About the nature of the Buddha and loving-kindness.
Computer Science and Machine Learning provide an effective vocabulary to talk about mental states. As I go about my life, I tend to think of the computational processes I could be applying to solve tasks. I’m not sure everybody does this as often as I do; probably geeks do it more often? I’m doing it more and more since I started meditating and became more aware of my mental processes and formations.
While we live, we experiment things; feel a series of qualias. While we experiment with the world and feel things, we learn. When we learn, we adjust our internal neurological state.
More in computing terms: feelings about things and ideas are linked to weights in our models. Qualias are vectors; each dimension is a characteristic of the experience. Experimenting a qualia is evaluating a condition. Usually we experiment many qualias muddled up together; we are evaluating batches. Summing up: the weights we adjust when we learn determine the experiences we feel on different stimuli; they might be the qualia.
Concentration (“Samatha”) lets you evaluate your mental state while considering fewer items at a time.

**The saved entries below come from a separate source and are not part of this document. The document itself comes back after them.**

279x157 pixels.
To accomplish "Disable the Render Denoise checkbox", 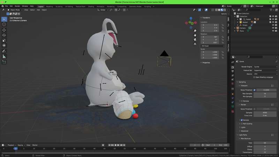I will pos(242,120).
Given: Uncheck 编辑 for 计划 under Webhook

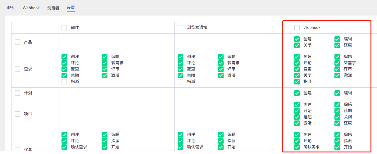Looking at the screenshot, I should coord(337,93).
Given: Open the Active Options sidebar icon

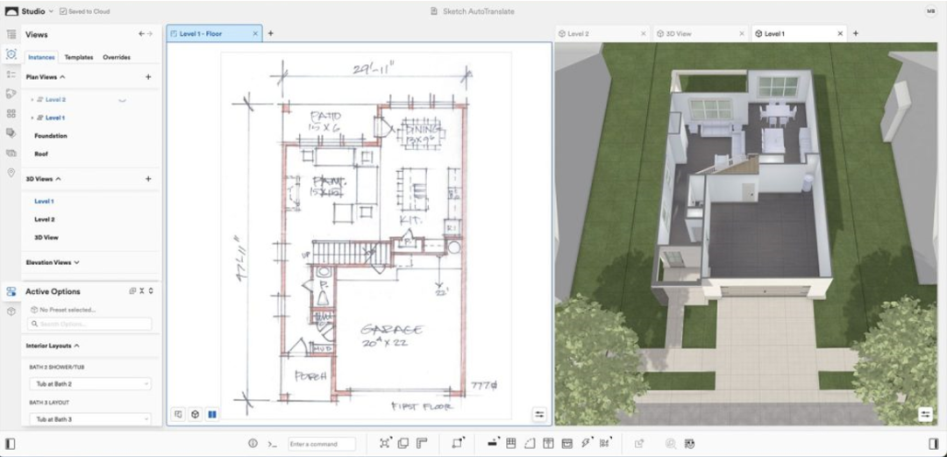Looking at the screenshot, I should pyautogui.click(x=11, y=291).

It lets you focus more on individual weights in the model, observe them and update them individually.
You believe in things that ended up with a high weight in the “belief” dimension of its qualia. You believe these things because they happen to be true, or useful, or otherwise important. Wisdom, as distinct from knowledge, is the sum of all this information you carry.
Metta is theory of mind training.
Metta lets you experiment the affinity weights that link you to other people in your life. You feel happy when they feel happy; how much? You feel miserable when they suffer; how much? It might be that some weights are lazy-initialization; reading them actually sets them (lazy here means they are set to NaN and don’t affect batch calculations). Or perhaps reading them also reinforces them; if you check for a feeling often enough, and it comes up positive, perhaps it comes up more positive every time (TODO: look up neurological correlates)..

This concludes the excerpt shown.